Example 24.1. A data model divided into common and node specific subtrees
container cfg {
container shared {
leaf dnsserver {
type inet:ipv4-address;
}
leaf defgw {
type inet:ipv4-address;
}
leaf token {
type AESCFB128EncryptedString;
}
...
}
container cluster {
list host {
key ip;
max-elements 8;
leaf ip {
type inet:ipv4-address;
}
...
}
}
}ConfD only replicates the CDB data. ConfD must be told by the HAFW which node should be master and which nodes should be slaves.
The HA framework must also detect when nodes fail and instruct ConfD accordingly. If the master node fails, the HAFW must elect one of the remaining slaves and appoint it the new master. The remaining slaves must also be informed by the HAFW about the new master situation. ConfD will never take any actions regarding master/slave-ness by itself.
ConfD must be instructed through the
confd.conf configuration file that it should
run in HA mode. The following configuration snippet enables HA
mode:
<ha> <enabled>true</enabled> <ip>0.0.0.0</ip> <port>4569</port> <tickTimeout>PT20S</tickTimeout> </ha>
The IP address and the port above indicates which IP and
which port should be used for the communication between the HA
nodes. The tickTimeout is a duration indicating how
often each slave must send a tick message to the master indicating
liveness. If the master has not received a tick from a slave
within 3 times the configured tick time, the slave is considered
to be dead. Similarly, the master sends tick messages to all the
slaves. If a slave has not received any tick messages from the
master within the 3 times the timeout, the slave will consider the
master dead and report accordingly.
A HA node can be in one of three states:
NONE, SLAVE or
MASTER. Initially a node is in the
NONE state. This implies that the node
will read its configuration from CDB, stored locally on file.

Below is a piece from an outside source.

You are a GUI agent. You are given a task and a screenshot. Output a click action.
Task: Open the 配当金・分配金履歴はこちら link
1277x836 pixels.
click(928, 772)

Once the HA framework has decided whether the node should be a
slave or a master the HAFW must invoke either the
function
confd_ha_beslave(master) or
confd_ha_bemaster().
When a ConfD HA node starts, it always starts up in mode
NONE. This is consistent with how ConfD
works without HA enabled. At this point there are no other nodes
connected. Each ConfD node reads its configuration data from the
locally stored CDB and applications on or off the node may connect
to ConfD and read the data they need.
At some point, the HAFW will command some nodes to become slave nodes of a named master node. When this happens, each slave node tracks changes and (logically or physically) copies all the data from the master. Previous data at the slave node is overwritten.
Note that the HAFW, by using ConfD's start phases, can make sure that ConfD does not start its northbound interfaces (NETCONF, CLI, ...) until the HAFW has decided what type of node it is. Furthermore once a node has been set to the SLAVE state, it is not possible to initiate new write transactions towards the node. It is thus never possible for an agent to write directly into a slave node. Once a node is returned either to the NONE state or to the MASTER state, write transactions can once again be initiated towards the node.

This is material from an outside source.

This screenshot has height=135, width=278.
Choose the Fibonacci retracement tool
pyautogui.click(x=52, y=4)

The HAFW may command a slave node to become master at any time. The slave node already has up-to-date data, so it simply stops receiving updates from the previous master. Presumably, the HAFW also commands the master node to become a slave node, or takes it down or handles the situation somehow. If it has crashed, the HAFW tells the slave to become master, restarts the necessary services on the previous master node and gives it an appropriate role, such as slave. This is outside the scope of ConfD.
Each of the master and slave nodes have the same set of all callpoints and validation points locally on each node. The start sequence has to make sure the corresponding daemons are started before the HAFW starts directing slave nodes to the master, and before replication starts. The associated callbacks will however only be executed at the master. If e.g. the validation executing at the master needs to read data which is not stored in the configuration and only available on another node, the validation code must perform any needed RPC calls.
If the order from the HAFW is to become master, the node
will start to listen for incoming slaves at the ip:port
configured under /confdCfg/ha. The slaves TCP connect
to the master and this socket is used by ConfD to distribute the
replicated data.
If the order is to be a slave, the node will contact the master and possibly copy the entire configuration from the master. This copy is not performed if the master and slave decide that they have the same version of the CDB database loaded, in which case nothing needs to be copied. This mechanism is implemented by use of a unique token, the "transaction id" - it contains the node id of the node that generated it and and a time stamp, but is effectively "opaque".
This transaction id is generated by the cluster master each time a configuration change is committed, and all nodes write the same transaction id into their copy of the committed configuration. If the master dies, and one of the remaining slaves is appointed new master, the other slaves must be told to connect to the new master. They will compare their last transaction id to the one from the newly appointed master. If they are the same, no CDB copy occurs. This will be the case unless a configuration change has sneaked in, since both the new master and the remaining slaves will still have the last transaction id generated by the old master - the new master will not generate a new transaction id until a new configuration change is committed. The same mechanism works if a slave node is simply restarted. In fact no cluster reconfiguration will lead to a CDB copy unless the configuration has been changed in between.
Northbound agents should run on the master, it is not possible for an agent to commit write operations at a slave node.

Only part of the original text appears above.